*TRAVAIL À FAIRE:* D'après la critique du roman d'Aure Hajar, combien de temps après son entrée à l'université Lila décide-t-elle de se prostituer ?

*TEXTE SOURCE:*

● ● ● ● ●

A croquer

« Sentir mon corps brûler », Aure Hajar : les limites de la nécessité ?

Lila foule du sol pour la première fois la prestigieuse fac de droit sise près du Panthéon. Pour elle, c’est la promesse d’un nouvel avenir, forcément plus radieux que le morne quotidien dans sa cité de banlieue auprès de sa mère, femme de ménage aigrie et dévolue aux traditions familiales et ancestrales de Tanger. Une fuite, donc, vers quelque chose de meilleur, car il ne peut en être autrement lorsque l’on a dix-huit ans.

Seulement, Lila se heurte immédiatement à tous ces codes qu’elle ne maîtrise pas, entourée qu’elle est de jeunes étudiants tout droit issus de classes privilégiées. Elle essaie, tant bien que mal, de les copier, mais le constat est cruel : Lila ne sera jamais l’une d’entre eux, déterminisme social oblige qu’on lui fait bien sentir.

Ce même déterminisme social l’amène à faire des petits jobs pour joindre les deux bouts tout en étudiant. Peu rémunérés, chronophages, Lila a le sentiment de ne guère être gagnante à être aussi besogneuse. Alors, après quelques recherches, elle se décide à franchir le pas et à se prostituer, seulement deux mois après l’entrée à l’université.

C’est alors l’occasion pour elle de narrer ses rencontres, rarement très heureuses, jamais glorieuses, avec des hommes bien souvent libidineux. Elle trouve du réconfort sur un forum auprès de ses sœurs de la « putosphère », et c’est bien là sa seule récompense car ce nouveau rythme de vie l’éloigne des études universitaires, la sépare encore plus de ses « camarades » d’amphi.

« Et c’est à tort que je crus d’abord m’intégrer au moyen de la prostitution, alors qu’elle ne fit que m’éloigner de mes camarades. Elle balaya sans crier gare mes jeunes années, mes études et tout ce qui aurait dû constituer le ferment de mon avenir. Je me demande parfois quelle aurait été mon histoire si je m’étais mieux accrochée, si j’avais réclamé de l’aide au lieu de chercher à exister, si j’avais appréhendé la charge de travail qui me submergea dès les premiers partiels blancs, si je n’avais pas, au détriment de tout, voulu plaire aux autres étudiants. » (p.28)

Pour quelques centaines d’euros glanés le temps d’une nuit, Lila, devenue Fleur, expérimente le commerce du sexe. Lorsque le tournant vers l’industrie pornographique est pris, nous voilà à douter : Lila peut-elle se sortir de la spirale infernale dans laquelle elle livre son corps mais tient bon grâce à un esprit affuté et incisif ? Pleinement consciente de ses choix, assumés et revendiqués parce que soumis à la nécessité, à quel moment devient-elle réellement une victime ?

« Bien sûr, j’avais d’autres rêves, bien sûr j’espérais une autre histoire. De vagues projets restés vains dont ne subsistent en ma mémoire que les contours flous ; la confrontation au réel les a partiellement dissous. » (p.11)

● ● ● ● ●

*EXTRAIT DE DONNÉES:*
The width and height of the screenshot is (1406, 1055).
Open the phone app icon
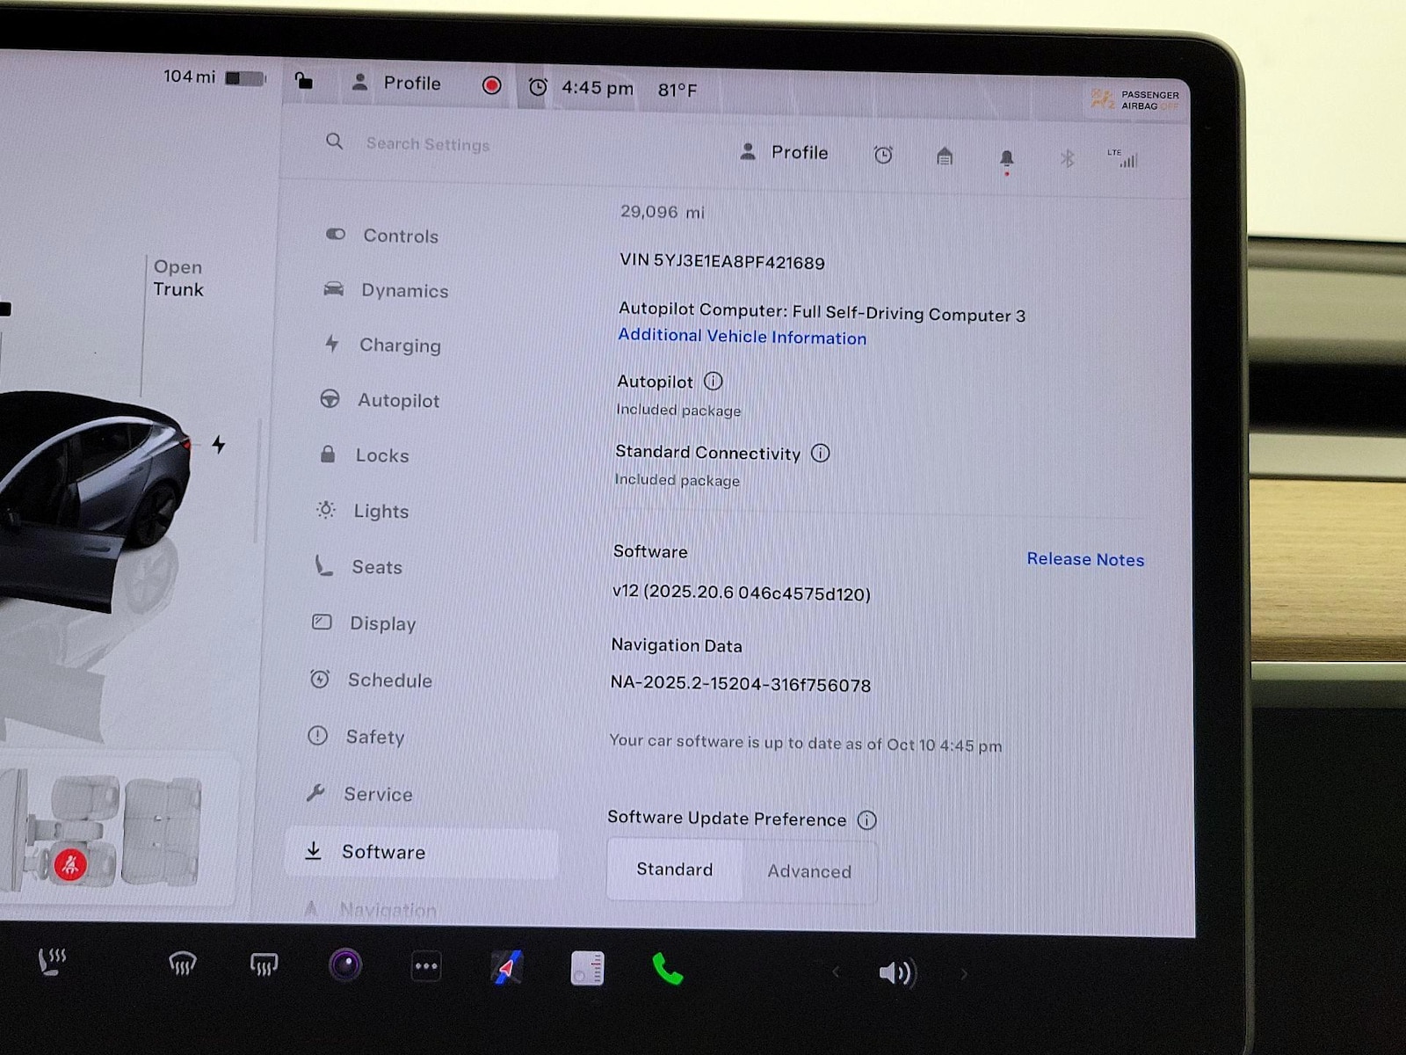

● ● ● ● ●

*CORRIGÉ DE L'EXERCICE:* Seulement deux mois après son entrée à l'université.